Czechia sends a special team to Beirut following huge explosion

Czechia will also send financial and material aid

editor: REMIX NEWS
author: Czech News Agency

Lebanon has accepted a Czech offer to send a rescue team to Beirut, which was rocked by two gigantic explosions on Tuesday. The team of 36 firefighters will leave for Beirut on Wednesday afternoon, said Czech Interior Minister Jan Hamáček.

Besides rescuers, the group also includes five cynologists with dogs trained for rubble search, a structural engineer, and a doctor.

“In my thoughts, I am with the people of Beirut. It is a huge tragedy. Sending aid is the least we can do for Lebanon,” stated Hamáček.

Two explosions in the port of Beirut claimed more than a hundred lives and more than 4,000 were wounded, according to the Lebanese Red Cross.

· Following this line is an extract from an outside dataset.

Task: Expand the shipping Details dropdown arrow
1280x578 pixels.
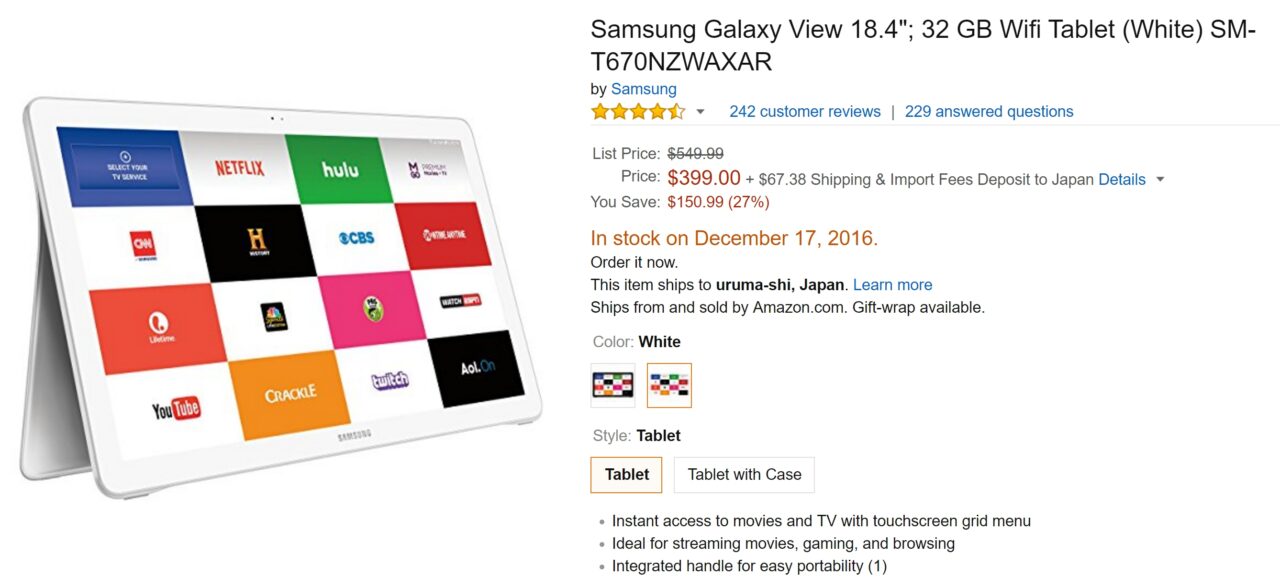Action: (1160, 180)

According to Foreign Minister Tomáš Petříček, the Czech Republic will also provide Lebanon with humanitarian aid of ten million korunas (€382,670) as well as material aid.

The so-called USAR (Urban Search and Rescue) team, which will head to Beirut, is usually deployed in the event of a large-scale emergency and natural disasters, such as an earthquake, landslide, or tsunami. It specializes in rescuing people from rubble, heights, and depths. The team is capable of leaving within about ten hours if the affected country accepts its assistance. In the past, it has helped in several countries affected by natural disasters.

The cause of the blasts in Beirut is still unclear. Lebanese Prime Minister Hassan Diab said that the explosion was caused by tons of ammonium nitrate stored in the port.

The explosion triggered a 3.5 magnitude earthquake felt and heard as far away as Cyprus, which is situated more than 200 kilometers from Lebanon. Most of Beirut’s port was razed to the ground, and many other buildings in the city were damaged. According to witnesses, the main streets in the center are covered with rubble.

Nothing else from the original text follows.